— START OF Supplied text —

Autocrats and Incomplete Democracies
/During his inauguration on 1 January 2023, President Luiz Inacio Lula da Silva declared that “democracy was the greatest winner” of the presidential elections that ousted Jair Bolsonaro. Bolsonaro was a threat to the rule of law and to democracy, even if his playbook varied, at times, from that of other rising autocrats. Months after the new government has taken office, one of the most important questions in Brazilian society remains how to understand the previous regime’s attacks on democracy and how to prevent them from taking place again.
In our contribution to the new special issue of VRÜ Verfassung und Recht in Übersee on autocratic legalism, we argue that answering this question requires that we historicize democracy-building in countries affected by the rise of authoritarianism. In other words, we interrogate the ingrained vulnerabilities of Brazil’s democracy that enabled Bolsonaro’s rise to power. While the defining feature of democratically elected autocrats is their use and abuse of legal methods to subvert the liberal content from constitutionalism, the binary distinction between liberal and authoritarian orders is much more complicated and intertwined than the literature usually admits.
Brazil’s 1988 Federal Constitution created a complex set of institutions and established a democratic vocabulary destined to uphold the rule of law and set the foundations for redemocratization. However, the persistence of authoritarian practices, violence, and extreme inequality made the democratization of Brazil an incomplete endeavor. Democracy, we argue, has coexisted along with persistent zones of authoritarianism embedded in the political and economic domains of the country.
Zones of Authoritarianism
Zones of authoritarianism are not restricted to one institution or rule, or a single territorial domain; they are an entanglement of informal practices, formal rules, and institutions that, continuously and over time, generate and perpetuate violence, injustice, and impunity, which delegitimize institutions of law and justice.
These zones of authoritarianism have disparate impacts on the different strata of Brazilian society. For the underprivileged and Afro-Brazilians especially, high homicide rates, torture, the abuse of lethal force by state agents, and the perversion of the criminal law apparatus have become normalized. For the powerful, a sense of immunity before the law persists, hindering the idea of state impartiality. These hybrid systems – or situations of “incompleteness” – reinforce exception as normalcy while, at the same time, the fragments of the rule of law are mobilized to advance respect for rights, build impartial institutions of law and justice, and to expand citizenship.

— END OF Supplied text —

Given exercise 1
Write out the rows below exactly, from the line containing "You are a computer-use agent. Viewport: 1200px" through the end of the rows, both ends included.

— START OF Records for the exercise —

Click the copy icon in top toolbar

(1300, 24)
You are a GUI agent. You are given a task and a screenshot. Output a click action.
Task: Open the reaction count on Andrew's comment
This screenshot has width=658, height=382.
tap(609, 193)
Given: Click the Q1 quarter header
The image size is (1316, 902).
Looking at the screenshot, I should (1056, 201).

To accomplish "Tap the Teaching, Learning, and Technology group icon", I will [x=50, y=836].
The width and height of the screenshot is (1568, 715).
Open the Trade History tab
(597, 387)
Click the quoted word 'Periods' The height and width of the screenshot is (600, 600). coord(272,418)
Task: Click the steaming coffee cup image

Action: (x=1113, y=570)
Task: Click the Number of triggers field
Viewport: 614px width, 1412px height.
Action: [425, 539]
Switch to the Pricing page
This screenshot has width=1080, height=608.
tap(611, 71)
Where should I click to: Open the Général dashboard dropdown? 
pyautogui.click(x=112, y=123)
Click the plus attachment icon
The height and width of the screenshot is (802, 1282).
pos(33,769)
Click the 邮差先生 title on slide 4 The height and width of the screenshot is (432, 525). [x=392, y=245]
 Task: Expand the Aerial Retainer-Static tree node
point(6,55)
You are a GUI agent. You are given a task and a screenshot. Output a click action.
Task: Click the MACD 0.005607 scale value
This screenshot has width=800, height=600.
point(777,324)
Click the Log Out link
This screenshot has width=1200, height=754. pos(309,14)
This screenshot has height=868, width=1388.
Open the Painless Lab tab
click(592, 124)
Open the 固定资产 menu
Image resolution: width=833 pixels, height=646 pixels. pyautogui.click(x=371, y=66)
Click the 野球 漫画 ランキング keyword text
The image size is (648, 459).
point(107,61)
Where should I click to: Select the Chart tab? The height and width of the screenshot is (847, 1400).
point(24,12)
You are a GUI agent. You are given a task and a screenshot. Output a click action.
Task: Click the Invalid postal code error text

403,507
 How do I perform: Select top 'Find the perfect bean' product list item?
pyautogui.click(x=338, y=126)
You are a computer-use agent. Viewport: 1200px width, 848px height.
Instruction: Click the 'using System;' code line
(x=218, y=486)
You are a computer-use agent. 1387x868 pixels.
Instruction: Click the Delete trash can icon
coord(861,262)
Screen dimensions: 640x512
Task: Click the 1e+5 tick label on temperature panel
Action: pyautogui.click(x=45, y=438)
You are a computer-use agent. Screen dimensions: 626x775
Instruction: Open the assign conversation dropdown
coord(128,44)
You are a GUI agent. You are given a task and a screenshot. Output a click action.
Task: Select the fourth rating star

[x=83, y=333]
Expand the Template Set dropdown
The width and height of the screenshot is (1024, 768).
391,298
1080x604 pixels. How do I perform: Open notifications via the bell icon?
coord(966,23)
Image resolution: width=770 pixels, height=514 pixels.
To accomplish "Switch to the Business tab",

— END OF Records for the exercise —

Given exercise 2
Reproduce the stretch of the essay on Brazil's democracy from "Brazil’s 1988 Federal" through "law and justice." word for word.

Final result 1
You are a computer-use agent. Viewport: 1200px width, 848px height.
Instruction: Click the 'using System;' code line
(x=218, y=486)
You are a computer-use agent. 1387x868 pixels.
Instruction: Click the Delete trash can icon
coord(861,262)
Screen dimensions: 640x512
Task: Click the 1e+5 tick label on temperature panel
Action: pyautogui.click(x=45, y=438)
You are a computer-use agent. Screen dimensions: 626x775
Instruction: Open the assign conversation dropdown
coord(128,44)
You are a GUI agent. You are given a task and a screenshot. Output a click action.
Task: Select the fourth rating star

[x=83, y=333]
Expand the Template Set dropdown
The width and height of the screenshot is (1024, 768).
391,298
1080x604 pixels. How do I perform: Open notifications via the bell icon?
coord(966,23)
Image resolution: width=770 pixels, height=514 pixels.
To accomplish "Switch to the Business tab",

Final result 2
Brazil’s 1988 Federal Constitution created a complex set of institutions and established a democratic vocabulary destined to uphold the rule of law and set the foundations for redemocratization. However, the persistence of authoritarian practices, violence, and extreme inequality made the democratization of Brazil an incomplete endeavor. Democracy, we argue, has coexisted along with persistent zones of authoritarianism embedded in the political and economic domains of the country.
Zones of Authoritarianism
Zones of authoritarianism are not restricted to one institution or rule, or a single territorial domain; they are an entanglement of informal practices, formal rules, and institutions that, continuously and over time, generate and perpetuate violence, injustice, and impunity, which delegitimize institutions of law and justice.